You can also enjoy some form of social proof marketing from people and companies who’ve never sold a house to you. Of course, we are referring to local businesses, industry professionals, and media coverage.

These are practically link-building methods that can translate into improved social proof for you. Even if someone from the local coffee shop has something good to say about your business, either offline or online, it helps establish brand identity.

Being featured in the media is also instrumental in building trust. Let people know that you’ve appeared as a guest on a podcast or that someone has interviewed you. Real estate investors are catching up on this kind of social proof, and their websites have “as seen on” or “featured in” icons.

Competing With iBuyers Through Social Proof

iBuyers are doing their best to eliminate (or at least minimize) human interaction in the house selling process. Their goal is to provide instant, no-hassle service, and many sellers appreciate that, especially younger generations. And naturally, iBuyers also use social proof-based marketing as their reviews highlight the expediency of the process and a lot of housing market data available right away.

One way to set yourself apart as a real estate investor is by providing a human touch in the selling process and pushing this perspective through social proof. Two strategies are used to compete with iBuyers: embedding yourself in the local real estate market and excelling in the service you provide. There are other strategies as well, but iBuyers can’t match your local knowledge and can’t hear motivated sellers out in person. Sellers are motivated for a reason and if you help them, you’ll establish a connection that iBuyers simply can’t rival.

Social Proof Works Everywhere

Don’t forget that you can use social proof in other contexts as well. If you run a real estate investing business, your focus is on acquiring motivated seller leads, however, there’s much more to the industry than that.

One such scenario is when you need to get a loan from a bank or a private lender. You can, for example, tell the person who decides whether to approve your loan that you’ve handled loans previously and you will increase your chances of getting the money. Even if the previous loan was for your car, it could help you present yourself as someone who can keep loan payments current.

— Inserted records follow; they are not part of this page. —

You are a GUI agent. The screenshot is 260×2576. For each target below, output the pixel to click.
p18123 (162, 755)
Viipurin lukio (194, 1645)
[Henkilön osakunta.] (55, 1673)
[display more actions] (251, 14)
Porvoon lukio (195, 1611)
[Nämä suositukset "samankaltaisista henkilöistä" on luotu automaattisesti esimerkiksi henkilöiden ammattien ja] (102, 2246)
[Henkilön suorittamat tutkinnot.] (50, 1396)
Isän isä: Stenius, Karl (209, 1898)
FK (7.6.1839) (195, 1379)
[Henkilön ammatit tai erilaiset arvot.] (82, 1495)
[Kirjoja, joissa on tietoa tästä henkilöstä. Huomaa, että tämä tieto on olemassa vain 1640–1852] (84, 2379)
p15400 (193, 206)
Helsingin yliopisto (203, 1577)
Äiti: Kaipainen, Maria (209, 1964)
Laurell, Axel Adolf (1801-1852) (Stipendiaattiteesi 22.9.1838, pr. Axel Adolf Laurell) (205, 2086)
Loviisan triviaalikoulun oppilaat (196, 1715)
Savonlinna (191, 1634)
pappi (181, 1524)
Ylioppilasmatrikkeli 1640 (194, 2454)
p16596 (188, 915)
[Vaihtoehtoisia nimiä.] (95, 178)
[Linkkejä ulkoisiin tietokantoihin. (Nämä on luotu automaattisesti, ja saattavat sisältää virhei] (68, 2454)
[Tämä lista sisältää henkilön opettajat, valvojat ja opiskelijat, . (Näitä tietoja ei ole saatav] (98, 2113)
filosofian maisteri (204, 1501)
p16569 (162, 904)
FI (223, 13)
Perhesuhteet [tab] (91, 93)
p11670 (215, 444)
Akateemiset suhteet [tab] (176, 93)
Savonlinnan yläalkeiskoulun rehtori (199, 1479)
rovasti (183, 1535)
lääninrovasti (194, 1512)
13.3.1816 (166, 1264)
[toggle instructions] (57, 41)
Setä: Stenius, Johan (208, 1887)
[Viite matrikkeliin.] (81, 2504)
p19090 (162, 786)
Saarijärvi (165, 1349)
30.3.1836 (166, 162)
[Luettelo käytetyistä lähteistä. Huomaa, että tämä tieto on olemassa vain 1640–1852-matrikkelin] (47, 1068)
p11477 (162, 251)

We will share another example that’s typical for investors in rental properties. If you are a landlord, the person (or business) who handles property management is the face of your rental doors. Tenants won’t see you, they’ll see these guys, so keep this in mind when you choose the type of people you hire to represent you. Having a presentable property management team will be more appealing to prospective renters, and this will decrease your vacancy rates.

Takeaway

Selling a house is a big decision, and more and more house sellers check the company’s social proof before deciding to work with them.

Any form of social proof is useful in this regard. It can be a testimonial, online review, social post, stats, etc. Use them in all marketing channels; your website (landing page, home page, lead capture forms), social media accounts, ads, but also when you get loans or when you try to find renters for your properties.

Lastly, pay attention to what is said about your real estate investing company online, because website visitors are sure to check your poor reviews. We are wired to value feedback from our peers, so make sure you use social proof to grow your business.